Au vu des bulletins de salaire produits, il convient d'allouer au salarié la somme de 11 268,50 euros bruts à titre d'indemnité de licenciement.
- Sur les autres demandes
L'arrêt ne faisant pas l'objet de recours suspensif, il convient de débouter le salarié de sa demande d'exécution provisoire.
Selon l'article 1231-6 du code civil, les dommages et intérêts dus à raison du retard dans le paiement d'une obligation de somme d'argent consistent dans l'intérêt au taux légal, à compter de la mise en demeure.
Aux termes de l'article 1231-7 du même code, en toute matière, la condamnation à une indemnité emporte intérêts au taux légal même en l'absence de demande ou de disposition spéciale du jugement. Sauf disposition contraire de la loi, ces intérêts courent à compter du prononcé du jugement à moins que le juge n'en décide autrement.
En cas de confirmation pure et simple par le juge d'appel d'une décision allouant une indemnité en réparation d'un dommage, celle-ci porte de plein droit intérêt au taux légal à compter du jugement de première instance. Dans les autres cas, l'indemnité allouée en appel porte intérêt à compter de la décision d'appel. Le juge d'appel peut toujours déroger aux dispositions du présent alinéa.
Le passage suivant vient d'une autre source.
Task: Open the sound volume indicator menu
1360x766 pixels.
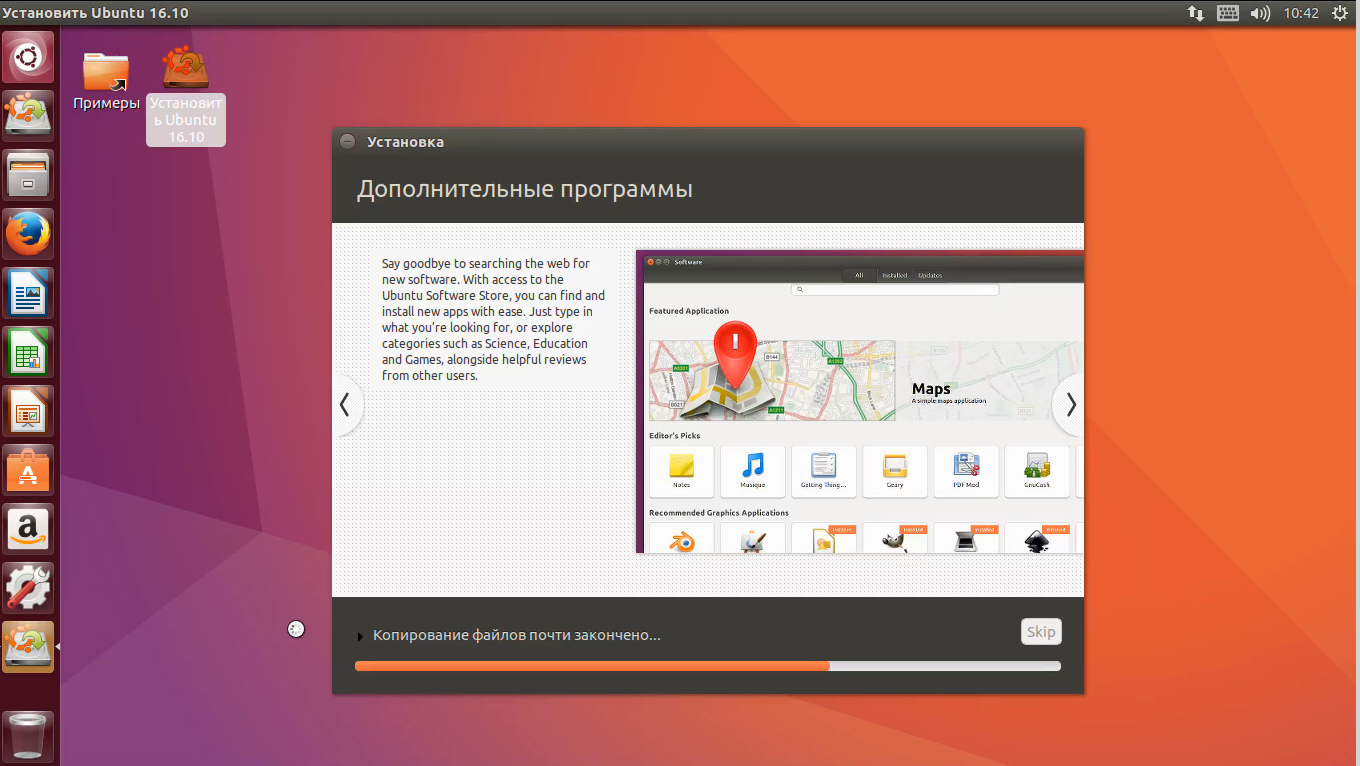Action: [x=1260, y=13]
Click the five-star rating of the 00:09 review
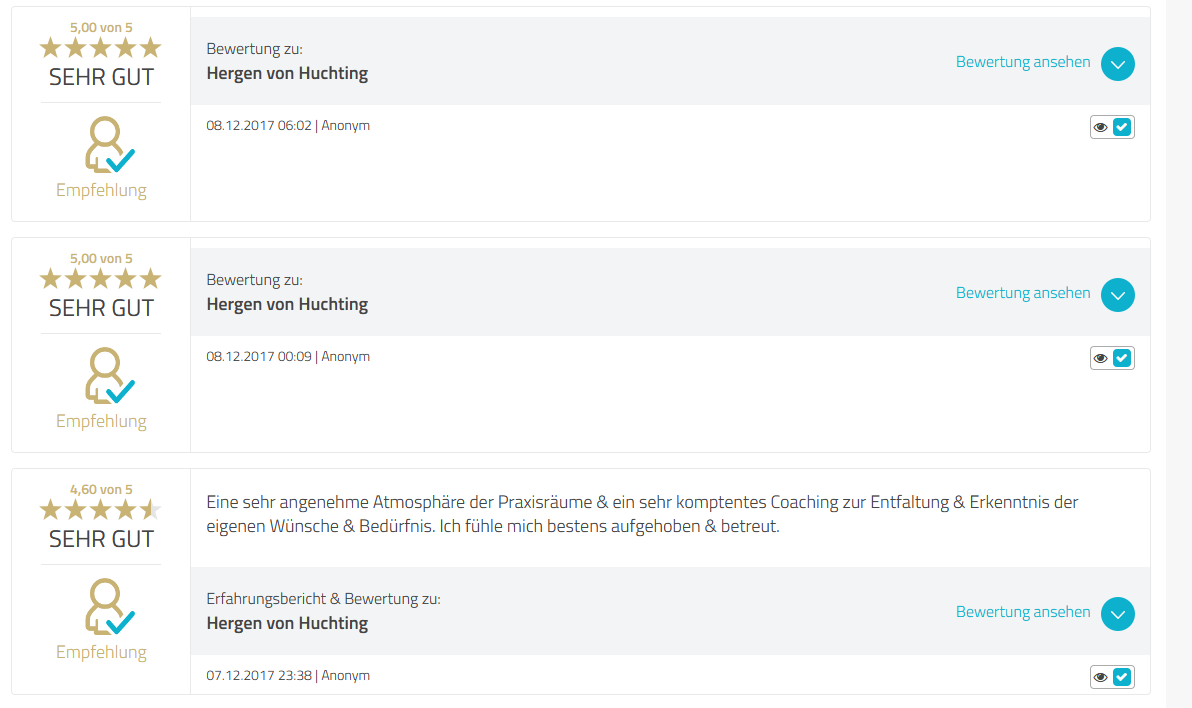 (100, 278)
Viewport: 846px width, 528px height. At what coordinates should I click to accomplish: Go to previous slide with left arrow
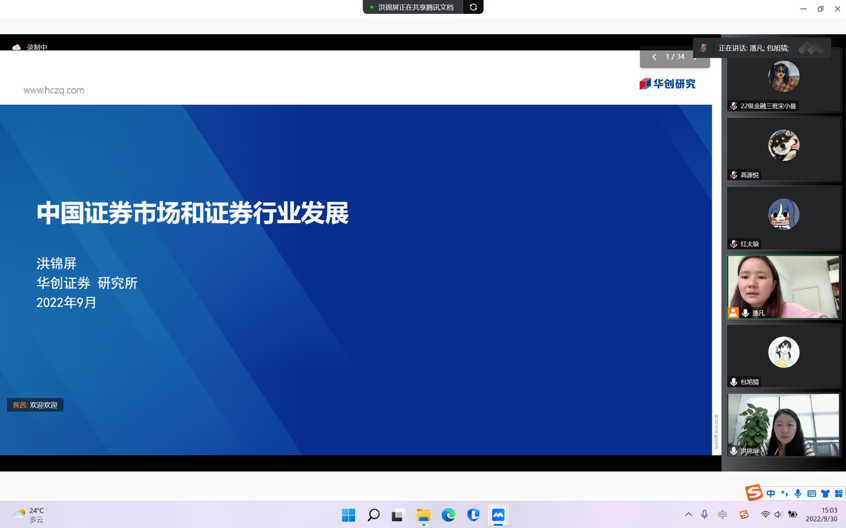click(x=654, y=57)
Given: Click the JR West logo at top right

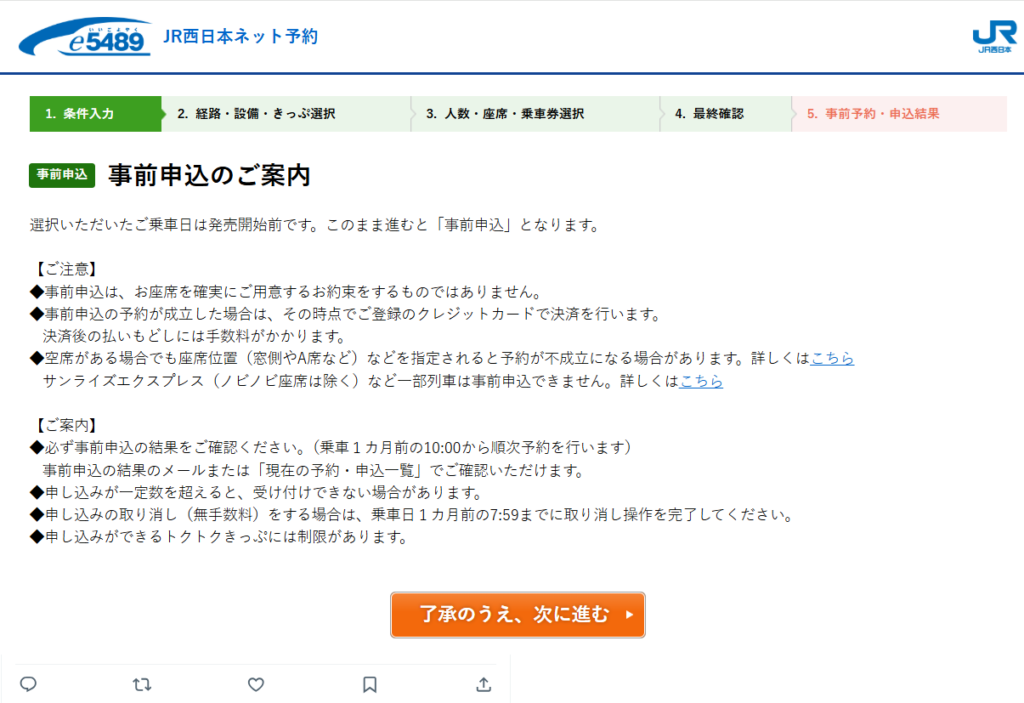Looking at the screenshot, I should (993, 37).
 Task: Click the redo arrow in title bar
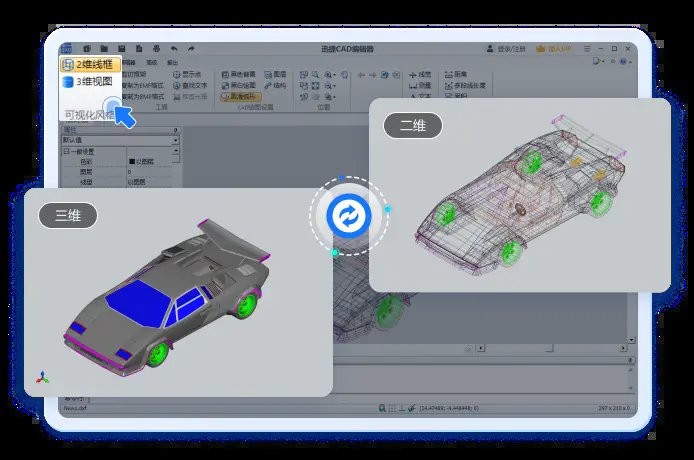[190, 48]
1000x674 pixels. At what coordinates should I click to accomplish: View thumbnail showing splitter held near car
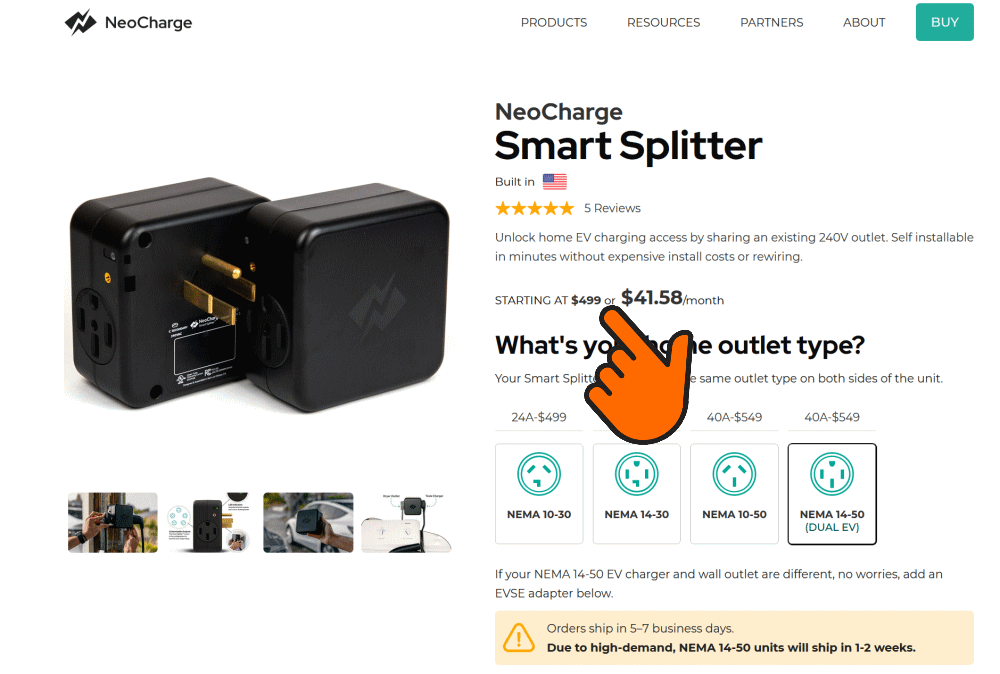308,522

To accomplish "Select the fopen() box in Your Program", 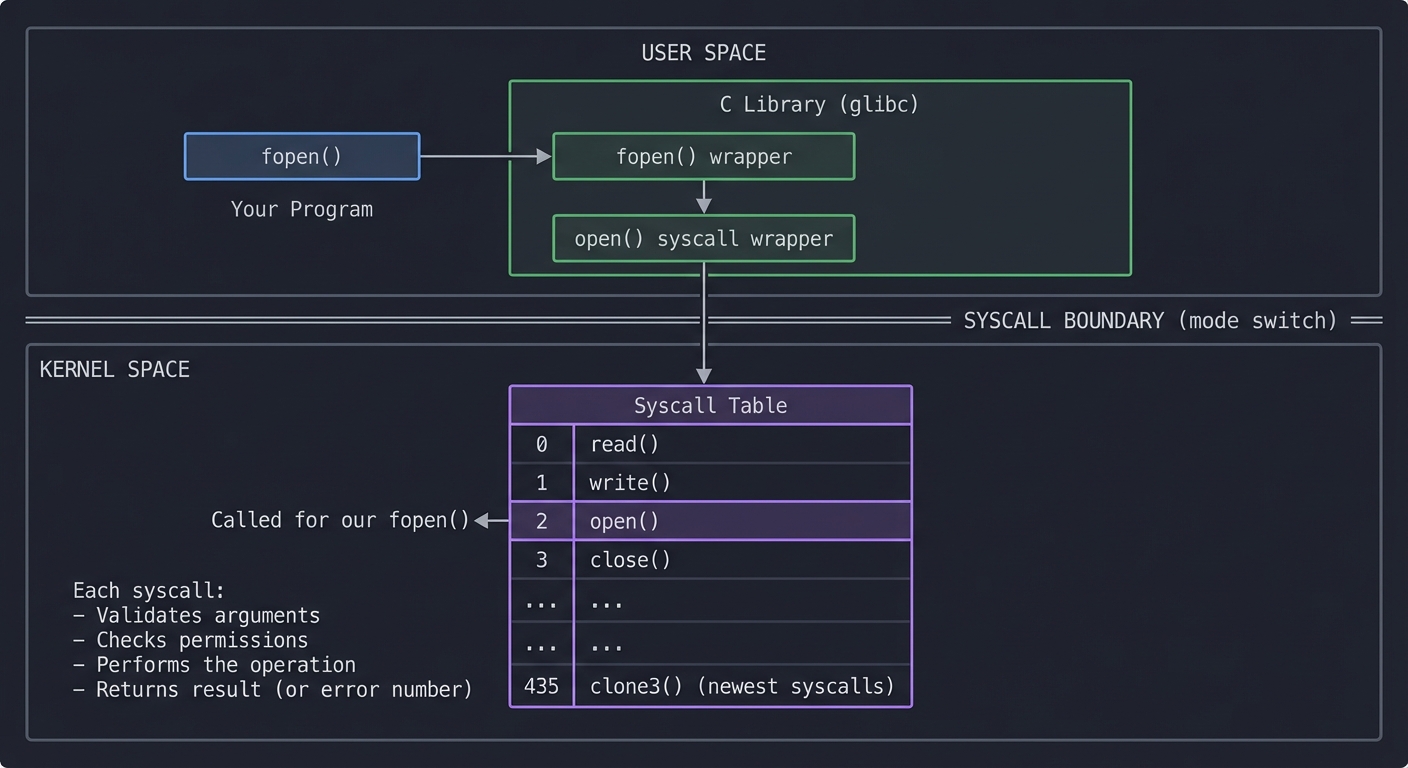I will (x=301, y=156).
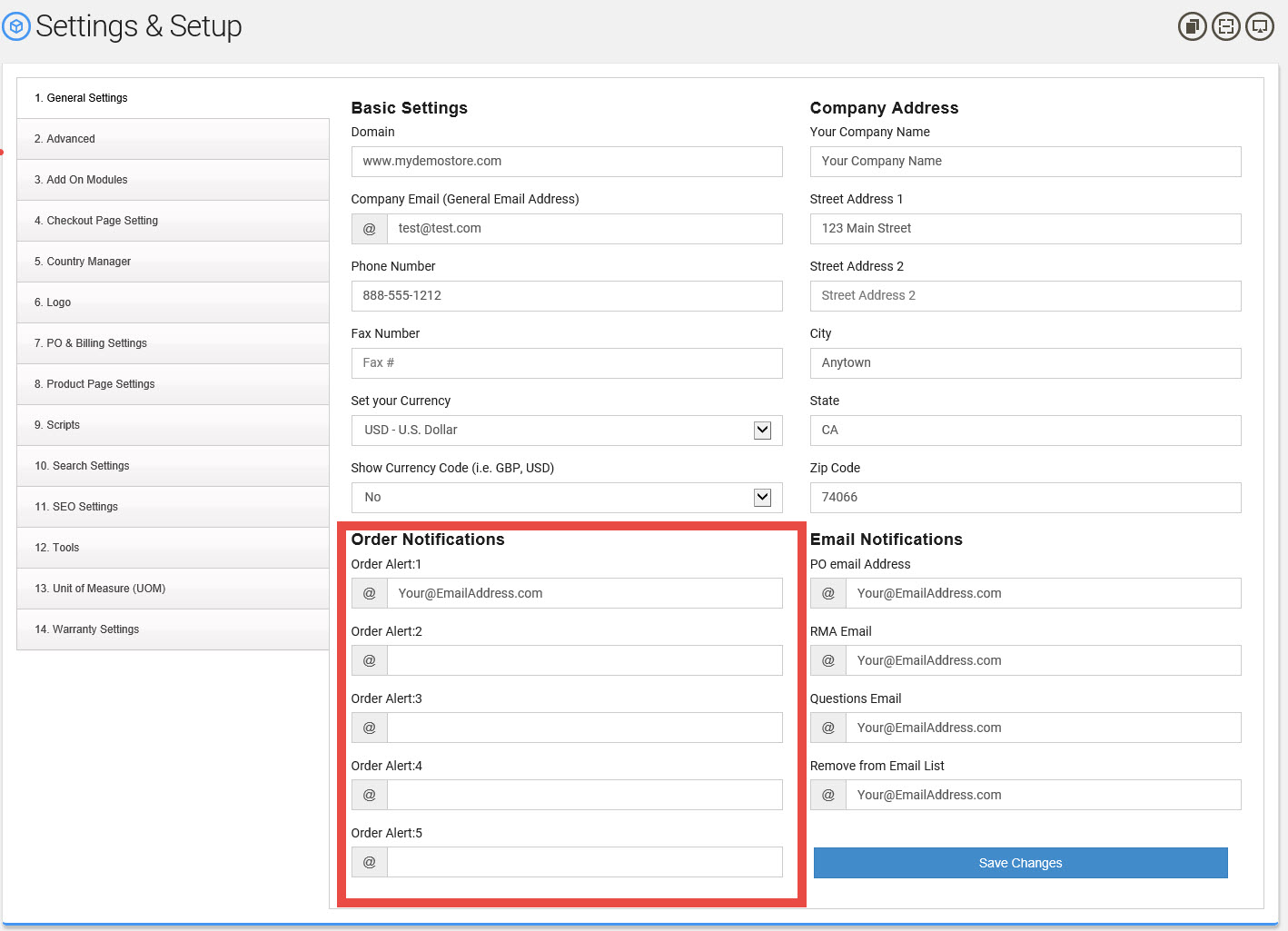The width and height of the screenshot is (1288, 931).
Task: Click the @ icon beside Company Email
Action: (x=370, y=229)
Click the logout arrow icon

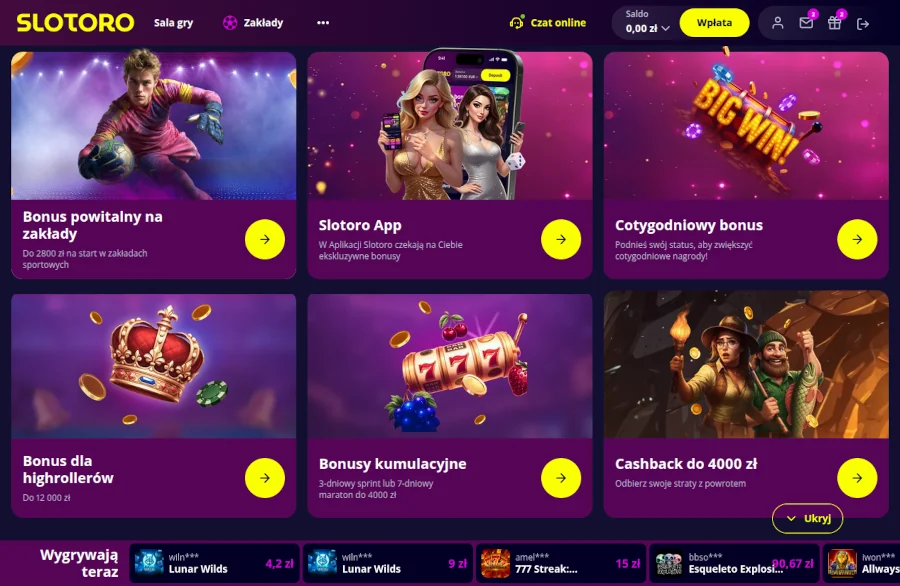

En application de ces dispositions, il convient de dire que les créances de nature salariale produiront intérêts au taux légal à compter de la réception par l'employeur de la convocation à comparaître devant le bureau de conciliation et d'orientation et que les créances de nature indemnitaire produiront intérêts au taux légal à compter du présent arrêt.
L'employeur est condamné à remettre au salarié des documents de fin de contrat conformes au présent arrêt.
Le jugement est infirmé en ce qu'il a laissé les dépens à la charge du salarié.
L'employeur est débouté de sa demande au titre de l'article 700 du code de procédure civile, il est condamné à verser au salarié une indemnité de 1 000 euros à ce titre et à supporter la charge des dépens de première instance et d'appel.
PAR CES MOTIFS,
La cour, statuant publiquement, par mise à disposition de la décision au greffe, par arrêt contradictoire rendu en dernier ressort,
- INFIRME le jugement en ce qu'il a dit que le licenciement reposait sur une faute grave et débouté M. [M] [B] de ses demandes d'indemnité compensatrice de préavis outre congés payés afférents, d'indemnité de licenciement, de transmission de documents de fin de contrat conformes et a laissé les dépens à la charge de M. [M] [B],
- LE CONFIRME pour le surplus,
- Statuant à nouveau et y ajoutant :
- DIT que le licenciement repose sur une cause réelle et sérieuse,
- CONDAMNE la société [Adresse 8] à verser à M. [M] [B] les sommes de:
* 4 580 euros bruts à titre d'indemnité compensatrice de préavis outre la somme de 458 euros bruts au titre des congés payés afférents,
* 11 268,50 euros bruts à titre d'indemnité de licenciement,
- DIT que les créances de nature salariale produiront intérêts au taux légal à compter de la réception par l'employeur de la convocation à comparaître devant le bureau de conciliation et d'orientation et que les créances de nature indemnitaire produiront intérêts au taux légal à compter du présent arrêt,
- ORDONNE à la société Carrefour hypermarchés à remettre à M. [M] [B] des documents de fin de contrat conformes au présent arrêt dans un délai de deux mois à compter de sa signification,
- DÉBOUTE les parties du surplus de leurs prétentions,
- CONDAMNE la société [Adresse 8] à verser à M. [M] [B] la somme de 1000 euros au titre de l'article 700 du code de procédure civile,
- CONDAMNE la société Carrefour hypermarchés à supporter la charge des dépens de première instance et d'appel.